#### WORK REQUIRED:
Without adding anything, give again the lines from the one holding "The height and width of the screenshot is (800, 1000)." through the final line of the records, exactly, with both ends included and pictures dropped.

[Pixel coordinate grounding data]
______________________________

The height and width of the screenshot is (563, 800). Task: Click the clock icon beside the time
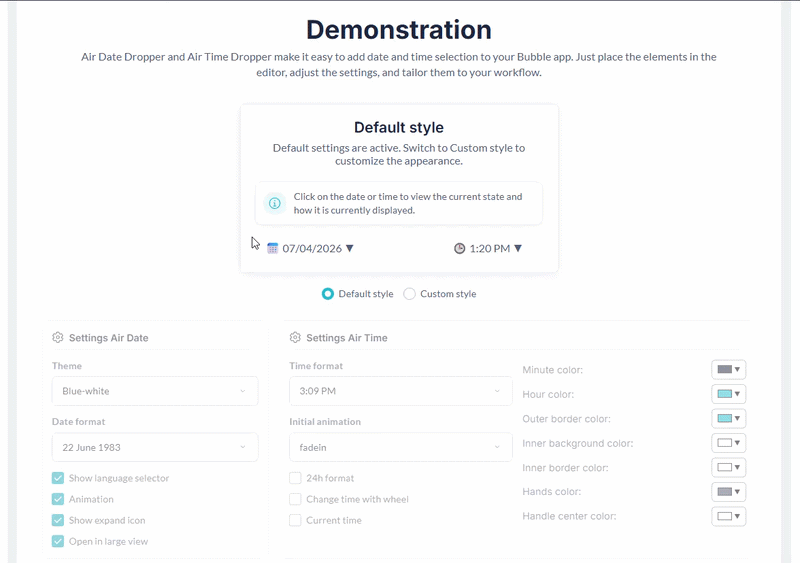tap(460, 248)
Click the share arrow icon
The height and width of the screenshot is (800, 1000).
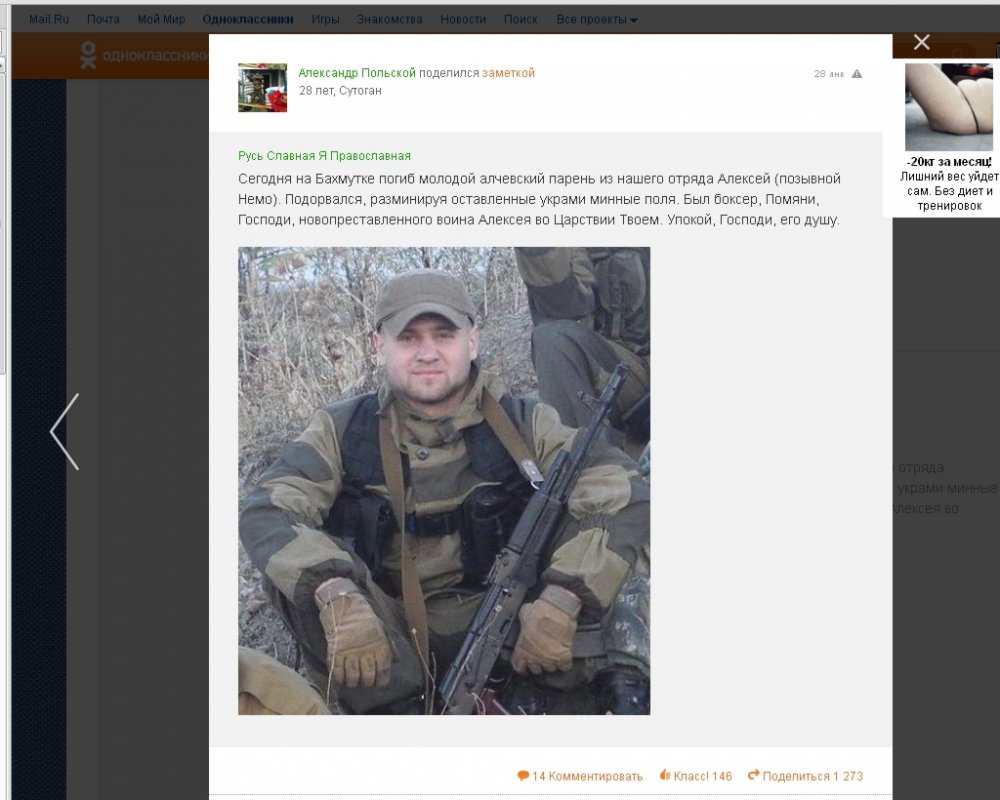(x=754, y=775)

______________________________

#### EXERCISE ANSWER:
The height and width of the screenshot is (800, 1000).
(x=754, y=775)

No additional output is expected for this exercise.